网络流量特征分析VPN识别数据集NetworkTrafficFeatureAnalysisVPNIdentificationDataset-vojtchschiller
数据来源:互联网公开数据
标签:网络流量, VPN, 数据包分析, 特征工程, 机器学习, 流量分类, 网络安全, 协议分析
数据概述:
该数据集包含来自MIT Lincoln实验室的网络流量数据,记录了不同VPN状态下的网络数据包特征。主要特征如下:
时间跨度:数据未标明具体时间,视作静态流量特征数据集。
地理范围:数据来源于MIT Lincoln实验室的网络环境,流量特征具有通用性。
数据维度:数据集主要包括三个CSV文件:
ll_mit_tw64_complete.csv: 包含多种网络流量统计特征,如FIAT(First Inter-Arrival Time,首个包到达时间间隔)、BIAT(Burst Inter-Arrival Time,突发包到达时间间隔)、MIAT(Mean Inter-Arrival Time,平均包到达时间间隔)等,以及前向和后向数据包的统计特征,如均值、标准差、熵等,并附带流量类别标签。

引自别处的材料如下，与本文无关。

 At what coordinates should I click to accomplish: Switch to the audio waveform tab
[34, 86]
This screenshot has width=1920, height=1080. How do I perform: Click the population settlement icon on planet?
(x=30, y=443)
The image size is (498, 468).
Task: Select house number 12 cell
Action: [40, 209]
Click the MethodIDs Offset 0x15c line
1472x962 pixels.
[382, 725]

backward_packets.csv 和 forward_packets.csv: 分别包含后向和前向数据包的原始数据,包括标签、时间戳、大小和方向等信息。
数据格式:数据集以CSV格式提供,便于数据分析和处理。
来源信息:数据来源于MIT Lincoln实验室,经过预处理和特征提取。
该数据集适合用于VPN流量识别、网络流量分析和安全威胁检测等研究。
数据用途概述:
该数据集具有广泛的应用潜力,特别适用于以下场景:
研究与分析:适用于网络安全、机器学习和数据挖掘领域的学术研究,如VPN流量识别、网络流量异常检测、流量特征分析等。
行业应用:可以为网络安全行业提供数据支持,特别是在构建入侵检测系统(IDS)、流量分析工具和VPN检测工具等方面。
决策支持:支持网络安全策略的制定和优化,帮助企业和组织更好地保护网络安全。
教育和培训:作为网络安全、数据分析等课程的辅助材料,帮助学生和研究人员深入理解网络流量分析和VPN识别。
此数据集特别适合用于探索网络流量特征与VPN使用之间的关系,帮助用户构建和评估VPN流量识别模型,提升网络安全防护能力。